Toggling through my 60-hour workweek mind of late, I land on the difference between making something into nothing or transforming nothing into something. Both are dangerous and require a creative act. Spending long enough in the art world, it starts to seem just as creative not to create, to pause, and even to look the other way. I wonder if the intention behind these things, the process and journey, or the product made from them makes the art, knowing full well it is all three. I imagine a museum of stopped ideas, halts of pleasure, whiffs of potential, with the stiff white gallery card underneath detailing each barrier between what could have been.
I am Flagstaff’s testiest prodigal daughter. I returned after a six-year stint in New York City, following a marriage and coming home with baby-in-tow. So, if you see me around town, you’ll know the most mile marker years of my life didn’t occur on San Francisco Street, but it certainly set the tone. What it meant to return this past decade has been bewildering, something most writers need to swim in for any voice to emerge out of the waters. I try not to look on with tainted goggles and instead enjoy the success of those around me, inspired by ones with eager energies to explore the surroundings that have become drier each year.

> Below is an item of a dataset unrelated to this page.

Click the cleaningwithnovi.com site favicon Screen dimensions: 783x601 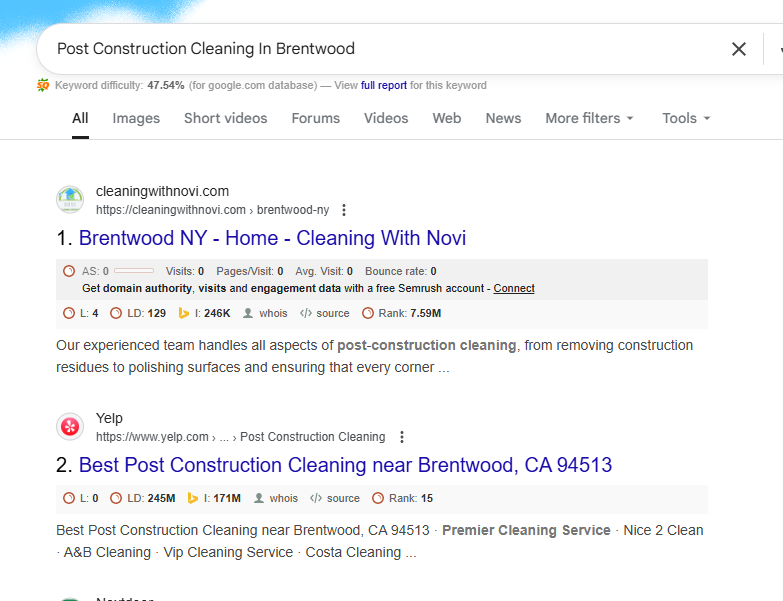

It seems sacrilegious to speak about Flagstaff as being anything but the best place around. It reminds me of doublespeak, the way people look at you when you say anything to the contrary of this belief, reminding me that only certain things are allowed to be told in a society that seems more and more image-based and less and less drumbeat, more pretense and fewer slacklines in the park. Less waving four times downtown and more slithering past, knowing the parents of the person you just walked past have fallen ill, and yet because of the fifteen-year silence between you, you acknowledge it just as silently. As would a starved snake in the grass.

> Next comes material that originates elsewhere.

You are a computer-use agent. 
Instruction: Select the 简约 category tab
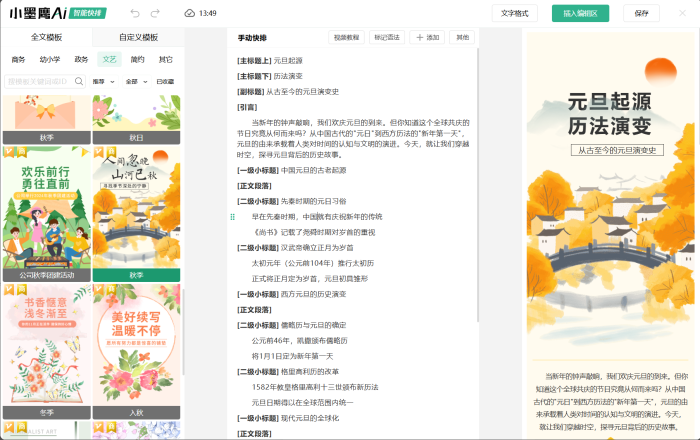(137, 59)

Between all the gearheads, I’ve got the waxy gears of my heart to offer, unsure where to head for sunset. Being restless doesn’t seem okay, although most characters in our favorite movies or stories embody this. I ruminate on a rock inside a shoe and how it only turns into tinier rocks when you attempt to shake it free. You can tighten up the laces and protect your feet, or you can accept that living here or anywhere without celebration, support, knowing, respect or even interest will hurt for a little while.
I found myself as a member of the aerial community, something I never thought I would do as it was trendy, and I try to stay just on the sidelines of any trend so that if someone ever measured, I would not show up in the blueprint. I am impressed that many of my classes contain children at the same level as me. I enjoy the intergenerational aspects of learning something new together off the ground, even though our bodies are decades apart. Other than that, I like to get away.
My child recently asked me what it meant for something to be haunted. I explained about time, about the rock, and the shoe. I shouldn’t be complaining, but I do so in delicious ways. So, let me begin my time here with you with an even sweeter sound: thank you. It is a long-term relationship that requires as much focus, forgiveness, gratitude, spicing up, looking away, and an inner determination to create your sense of mystery as anything else. Please, take my grace as a small and gentle pivot from what needs to be done here to the spaces I could be filling, from sourness to bittersweet. I can only fess up to all that hasn’t lined up, occurred, or amalgamated with a chipped-tooth smile and a runaway bunny story—a sense of majesty versus ownership.
When I tell my child to smell the bark of the trees I grew up hiking in, I stand back as if the scent doesn’t apply to me anymore. As if I do not need sun-roasted strawberry butterscotch. But I do. I do. I do. I need the wafting, the sizzling aroma of canyon flute, of the drum, the whiff of these familiar touchstones, the rainsticks, the sausage place on 66, tea and sympathy, the place where I wrote my first poem, the rock where I had my first kiss as my father pulled up, the place where my child first saw the moon. I need this Greek chorus of past, belonging, a little girl who believed the future was a song rather than a shell. I need this breath of worry-less wild to wash over me and tell me that, between soul-regeneration and soil erosion, this is my first time here. And as I carve away my regrets, embarrassment, shame, drama, delusions, fragility, bird-nest voice, and old, old things, it feels crisp to be new, like the green apple on the tree where underneath, the man stands with a long stick to shake, shake and gather, in slow hopes of harvest time.